CyclicISLscelesTrapezoid wrote: Sketch: Let $\overline{BB_1}$ and $\overline{CC_1}$ intersect at $A'$. It suffices to show $\overline{B_1C_1} \parallel \overline{EF}$. This reduces to \[\frac{\operatorname{dist}(X,\overline{A'B})}{\operatorname{dist}(F,\overline{A'B})}=\frac{\operatorname{dist}(X,\overline{A'C})}{\operatorname{dist}(E,\overline{A'C})}.\]By angle chasing, we know $X$, $H$, and $A'$ are collinear.
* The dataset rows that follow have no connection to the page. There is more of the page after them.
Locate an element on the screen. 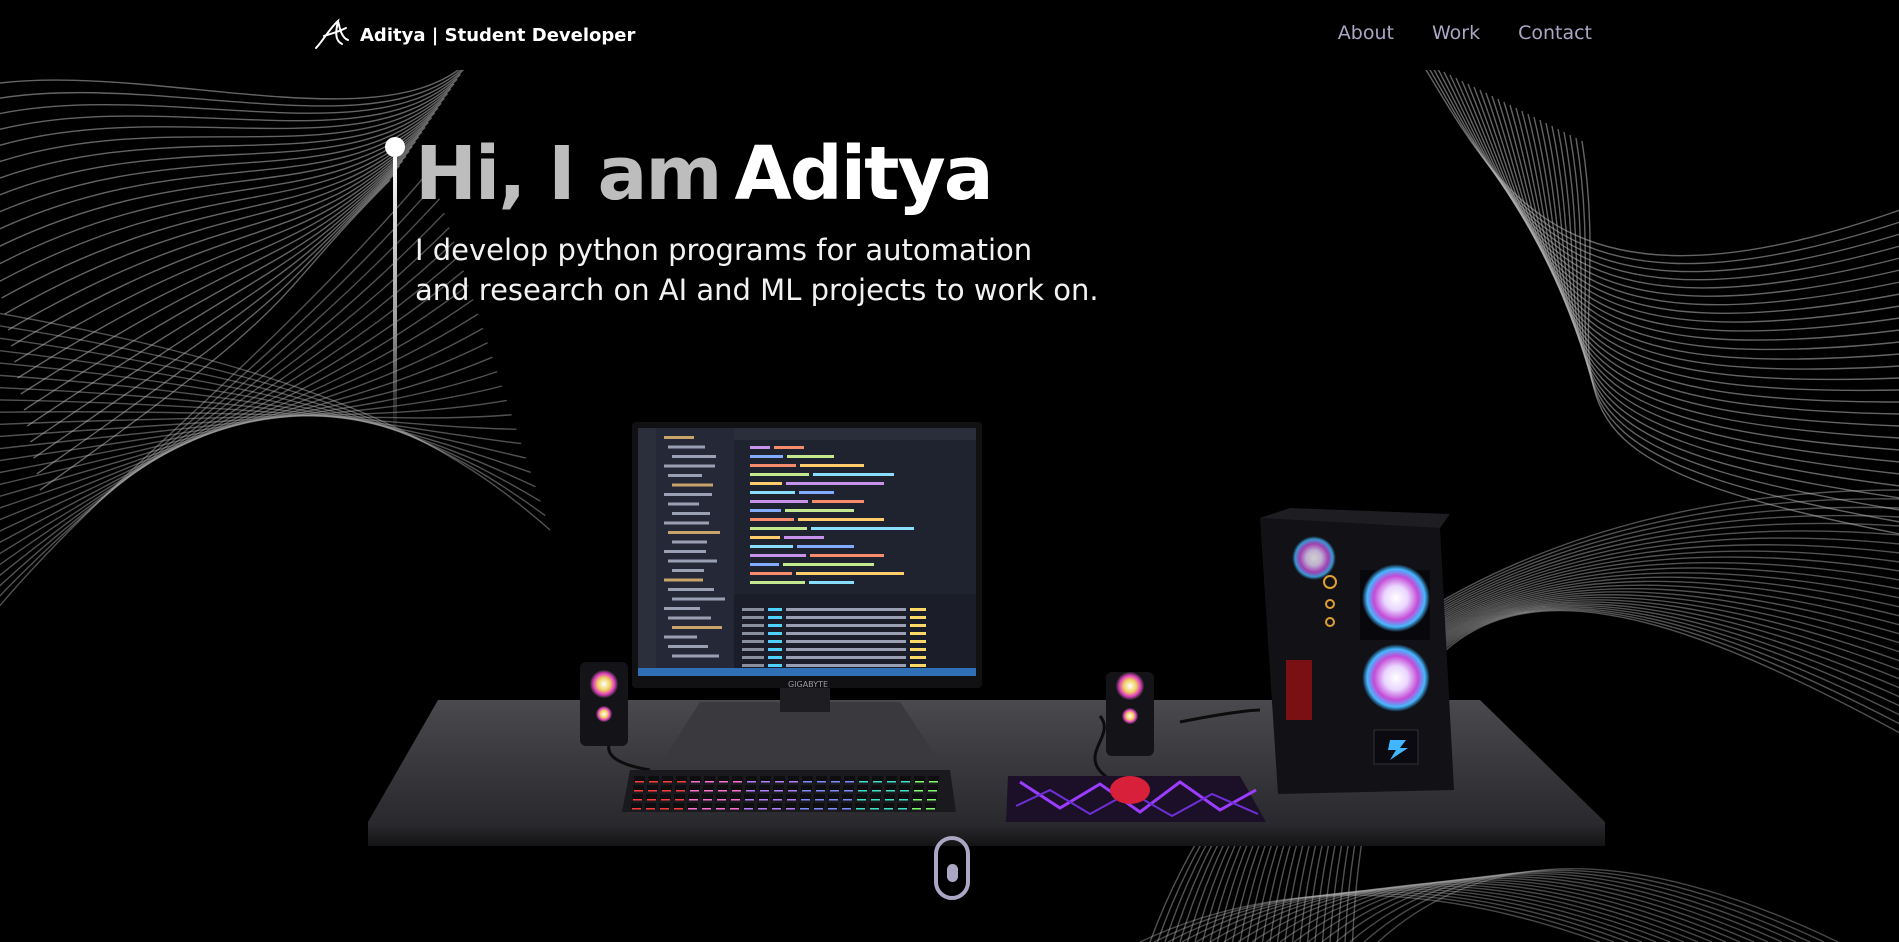 This screenshot has height=942, width=1899. pc-tower is located at coordinates (1357, 656).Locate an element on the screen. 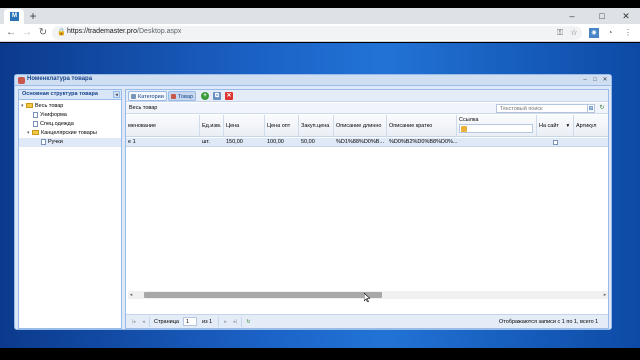 This screenshot has height=360, width=640. add-button: + is located at coordinates (205, 96). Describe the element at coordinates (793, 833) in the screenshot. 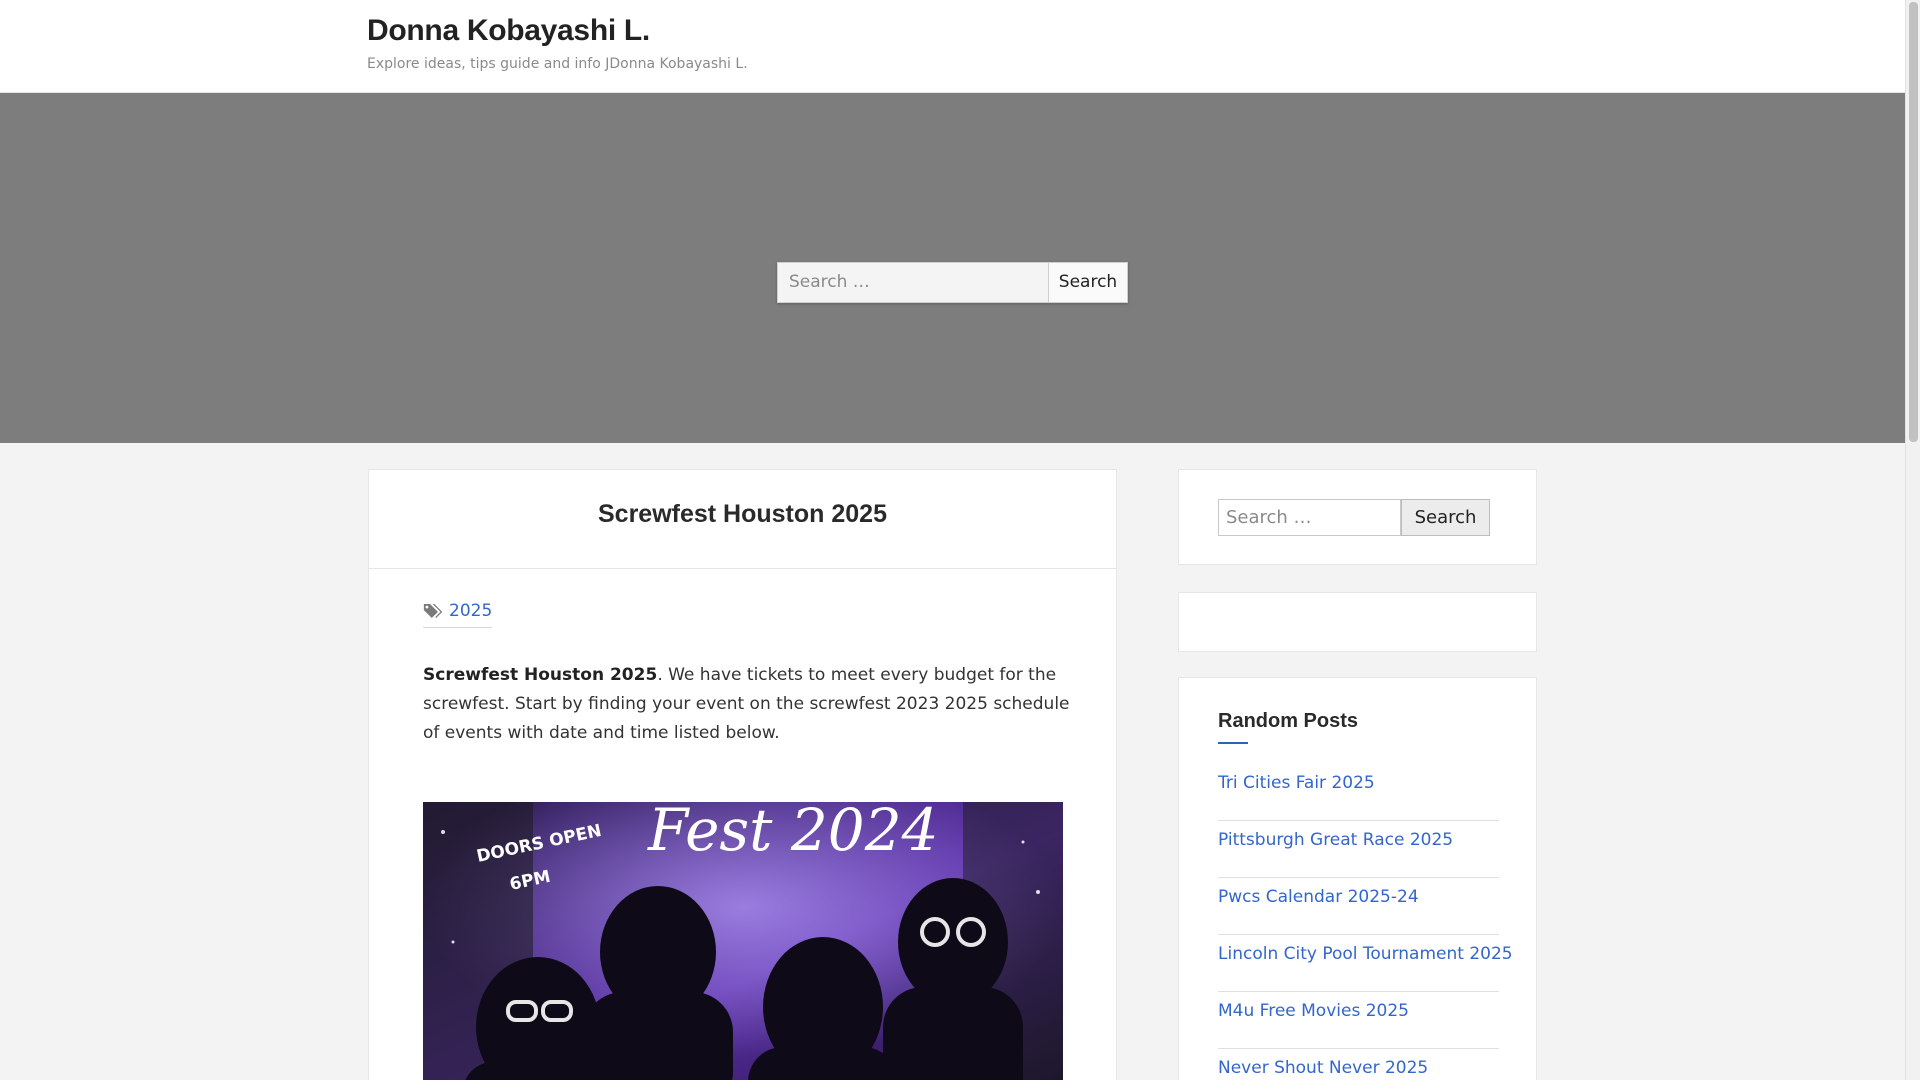

I see `poster-headline: Fest 2024` at that location.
This gives \[\frac{\operatorname{dist}(X,\overline{A'B})}{\operatorname{dist}(H,\overline{A'B})}=\frac{\operatorname{dist}(X,\overline{A'C})}{\operatorname{dist}(H,\overline{A'C})}\]From $BHF \sim CHE$, $\overline{BH} \perp \overline{A'B}$, and $\overline{CH} \perp \overline{A'C}$, we have \[\frac{\operatorname{dist}(H,\overline{A'B})}{\operatorname{dist}(F,\overline{A'B})}=\frac{\operatorname{dist}(H,\overline{A'C})}{\operatorname{dist}(E,\overline{A'C})}.\]Multiplying these two equations gives us the desired result. $\blacksquare$ nice sketch!